Minia Biabiany uses the deconstruction of narratives through installations, videos and drawings to build up ephemeral poetics of forms in relation with colonial realities. Her work starts with an investigation on the perception of space and explores the paradigm related to weaving processes and the notion of opacity in visual, oral and written language. She initiated the artistic and pedagogical collective project semillero Caribe in 2016 in Mexico City and continues to explore the deconstruction of narratives with the body and concepts from Caribbean authors with her experimental pedagogical platform Doukou. Recent exhibitions: I Killed The Butterfly In My Ear, Magasin des Horizons, Grenoble (2020); Le Jour des esprits est notre nuit, CRAC Alsace, Altkirch (2019); Manglaria, Museo La Tertulia, Cali, Colombia (2019); We Don’t Need Another Hero, 10th Berlin Biennial (2018); In The Belly of The Whale, Witte de With, Rotterdam (2016). In 2019 she was awarded the Prix Science po pour l’art contemporain (Paris) and in 2018 she was the inaugural winner of Horizn Biennial Award (Berlin). In Spring 2020 she presents her solo exhibition “Musa Nuit” at La Verrière - Fondation Hermès (Brussels). http://www.miniabiabiany.com 

Aslı Seven is a curator and writer based between Istanbul and Paris.
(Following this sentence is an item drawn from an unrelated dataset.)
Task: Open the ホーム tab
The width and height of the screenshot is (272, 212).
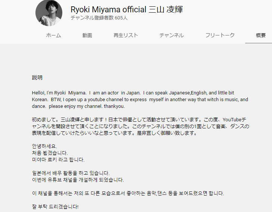Action: click(x=53, y=35)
Her research and projects focus on infrastructural and epistemic forms of violence embodied within landscape and built environment, with an emphasis on fieldwork and collaborative artistic processes. In 2020-21 she was the recipient of the CNAP + Cité des Arts grant and residency program for curators in Paris. In 2019 she completed the practice-based PhD program Document and Contemporary Art at the European School of Visual Studies in France. Since 2015 she has curated solo and group shows at Arter, Bilsart, Galerist and Pi Artworks in Istanbul, and Galerie La Box Bourges and CNAC Magasin Grenoble in France. Between 2012-2014 she worked as artist liaison in Istanbul’s Galeri Mana and between  2015-2018 she was curatorial advisor at large for Galerist, Istanbul. She is a collaborator with ICI (Independent Curators International) and a member of AICA Turkey.